Goodfellas? Dirt. Requiem for a Dream? Dirt. Mulholland Drive? Dirt. Dirt dirt dirt. A lesbian sex scene is enough for outright condemnation of the director, never mind the film. Which, let's give the lad credit, makes him entirely unique in the history of 20 something male film buffs.
just a republican blogger that is both repulsed and infatuated with the seamier side of tinseltown.
I've got to remember that for parties
He's wrong about Scorcese but everyone else he pretty much nails.
But I know a good list when I see one. This one is good. Scratch Scorcese (and Hitchcock, come to think about it) and replace with De Palma and Oliver Stone, and it's perfect.
That, 'sters, is mine.
I like you rabbit but you have some craaazy and downright incorrect opinions on films.

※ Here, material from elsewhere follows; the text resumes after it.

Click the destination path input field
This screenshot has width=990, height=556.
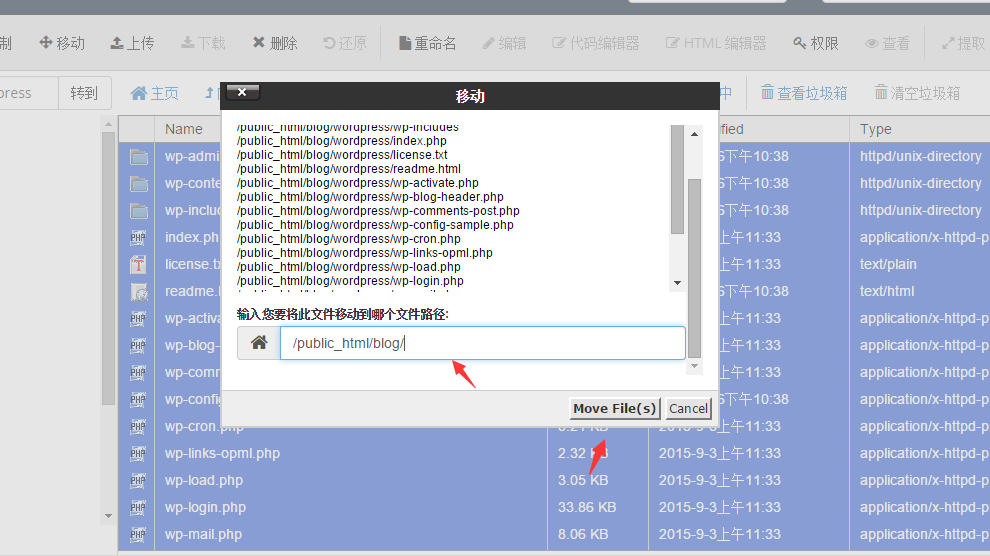click(x=482, y=343)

I agree the directors are overrated - don't think that makes them bad. Everyone's overrated, really.
having a go at people who could acheive more in their sleep creatively than he ever will. The only people who will agree with him are mean spirited people with the same bad attitude of critics who put nothing on the table themselves to be judged by
I think this is a little tongue in cheek. And who cares anyway? We all know the directors up there are either good or great, and anyone who disagrees is wrong.
And there is such a thing as Auteur theory, and it works fine.
was looking forward to seeing that, too. Nob.
"Scorsese has never seen a main character he liked, a villain he hated"
Surely blurring the lines between good and evil is one of the most interesting things about the whole notion of film?
And he's got Tarantino the wrong way around. He's probably the director who's most explicit in referencing his influences, especially in his post-2000 work. Does it well, mind, but it's wrong to say he's a genius when it's more than evident he is just very very good at putting old wine in new bottles (is that how that turn of phrase goes? idk).
Also, his stories are more about piecing together individual narratives, no? Again, idk.